Address
- 519 East Maple StreetHolsteinIda County Iowa, 51025 United States
- Coordinates: 42.487401, -95.537242

District information
- Established: 1980
- Superintendent: Adam Bisenius
- Schools: 3
- Budget: $9,052,000 (2020-21)
- NCES District ID: 1912230

Students and staff
- Students: 484 (2022-23)
- Teachers: 37.06 FTE
- Staff: 46.74 FTE
- Student–teacher ratio: 13.06
- Athletic conference: Western Valley
- District mascot: Raptors
- Colors: Orange, Gold and Black

Other information
- Website: rvraptors.org

= Galva–Holstein Community School District =

Public school district in Holstein, Iowa, United States

The Galva–Holstein School District is a rural public school district in Ida County, Iowa, United States, based in Holstein, Iowa.

The district, which serves Holstein and Galva, is mostly in Ida County, with sections in Buena Vista, Cherokee, and Sac counties.

As the district shares a superintendent and some schools with the Schaller-Crestland Community School District, the two operate under the name "Ridge View Community School District".

==History==

It was established on July 1, 1980, by the merger of the Galva and Holstein school districts.
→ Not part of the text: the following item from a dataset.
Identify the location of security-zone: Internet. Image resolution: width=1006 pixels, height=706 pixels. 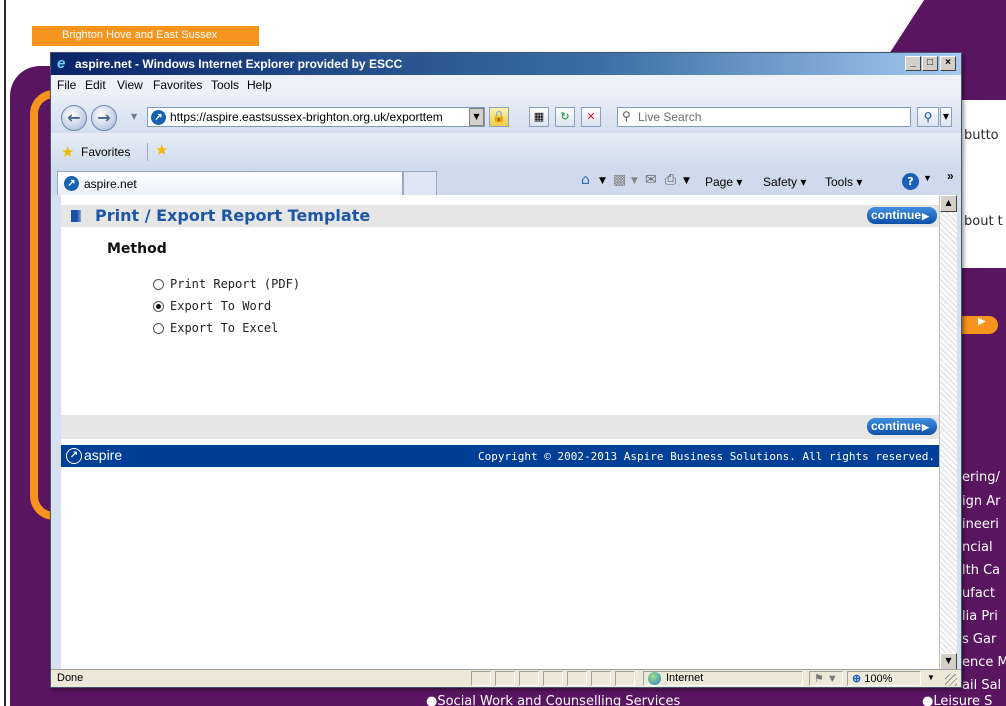
(723, 678).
Galva was previously known as the Galva Blue Devils. Holstein held the title of Pirates. Once Galva and Holstein merged, they were then known as the Galva–Holstein Pirates.
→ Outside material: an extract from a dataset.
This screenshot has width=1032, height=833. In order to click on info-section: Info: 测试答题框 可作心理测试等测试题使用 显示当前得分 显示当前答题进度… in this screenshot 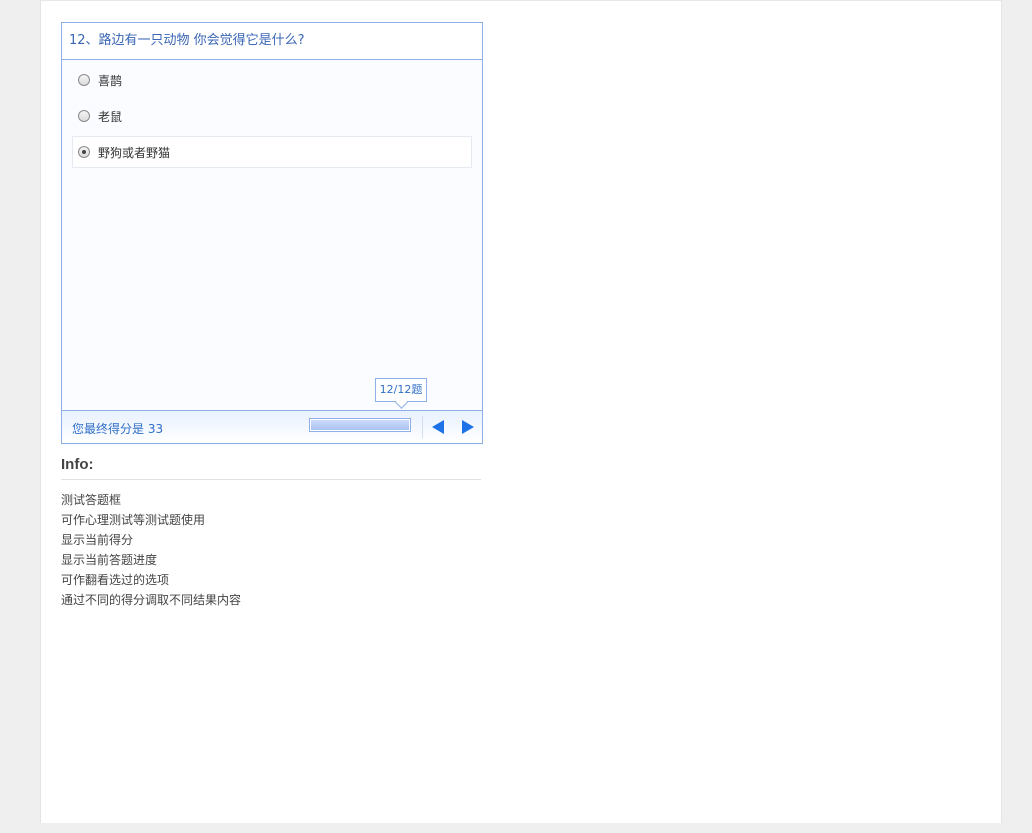, I will do `click(271, 533)`.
Beginning circa 2010, it engaged in a grade-sharing agreement with the Schaller-Crestland Community School District, and also shared superintendents with that district.
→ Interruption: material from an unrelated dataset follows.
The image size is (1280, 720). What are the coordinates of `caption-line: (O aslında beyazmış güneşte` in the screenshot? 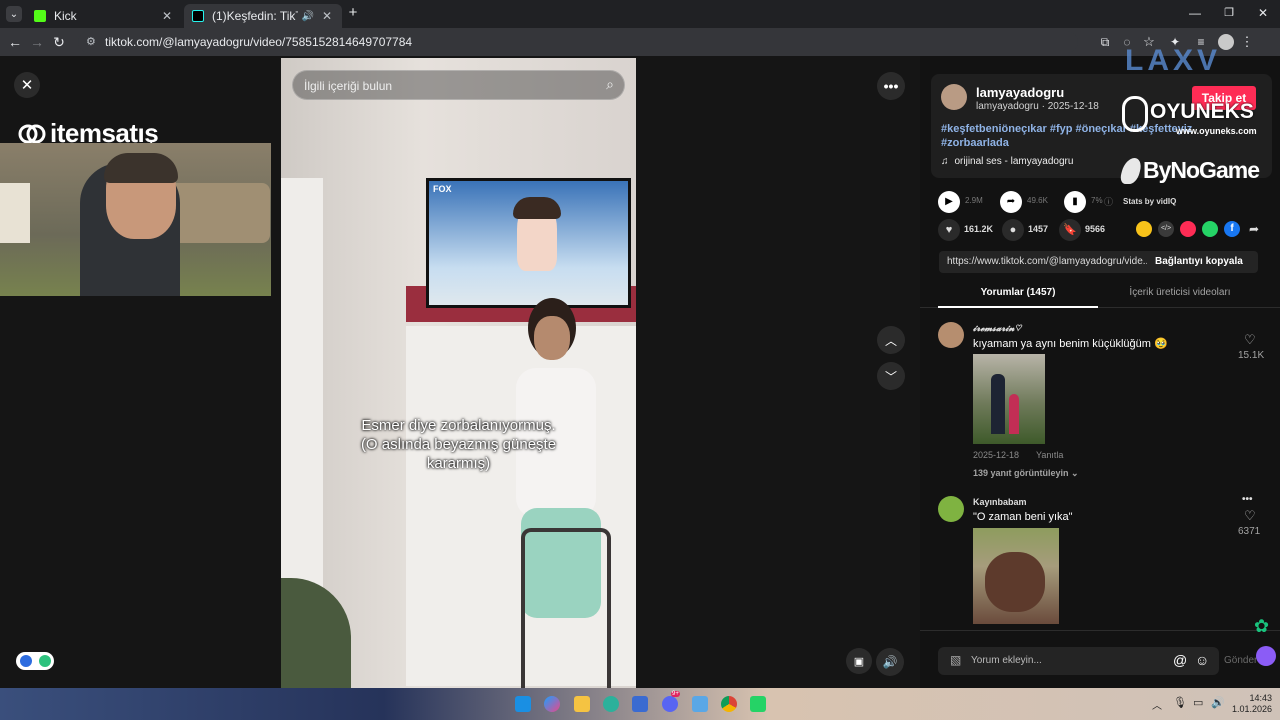 It's located at (458, 444).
Before grade-sharing began, Galva–Holstein had numerous sports sharing agreements with surrounding schools. This included Schaller-Crestland (wrestling and football primarily) and Aurelia Community School (exclusively wrestling). During this time the teams were known by several different names including: Buffalo Ridge Bison (football sharing with Schaller-Crestland) and the AGHSC (Aurelia, Galva–Holstein, Schaller-Crestland) Stonecutters (wrestling with Aurelia and Schaller-Crestland).

Galva–Holstein has had fierce rivalry with neighboring school district, Battle Creek–Ida Grove (Currently known as OABCIG with the merger of Odeboldt Arthur). Though this rival has toned down some, it is still a part of history within the school and is often discussed during alumni reunions.

Ridge View has found a new rival within their sports conferences. MVAOCOU (Maple Valley, Anthon–Oto, Charter Oak–Ute) has become a popular rival within the district.

In recent years, Ridge View began sports sharing with River Valley community school district. Sports currently being shared are Wrestling.

==Schools==
As of 2024 it operates one elementary school, Galva-Holstein Elementary School, along with Ridge View High School in Holstein.

As of 2018, it operated two elementary schools, Holstein Elementary School (PreK–2nd grade) and Galva Elementary School (grades 3–5), as well as Ridge View High School in Holstein. The district grade-shares with Ridge View Middle School in Early, operated by Schaller-Crestland.

The Galva–Holstein School District previously had one elementary school, one middle school, and one high school.
- Galva–Holstein Elementary School
- Galva–Holstein Middle School
- Ridge View High School

Previously its high school was Galva–Holstein High School.

===Ridge View High School===

====Athletics====
The Raptors compete in the Western Valley Activities Conference in the following sports:
- Cross country
- Volleyball
- Football
- Basketball
- Track and field
- Golf
- Baseball
- Softball

Students can also participate in Tennis with Cherokee High School.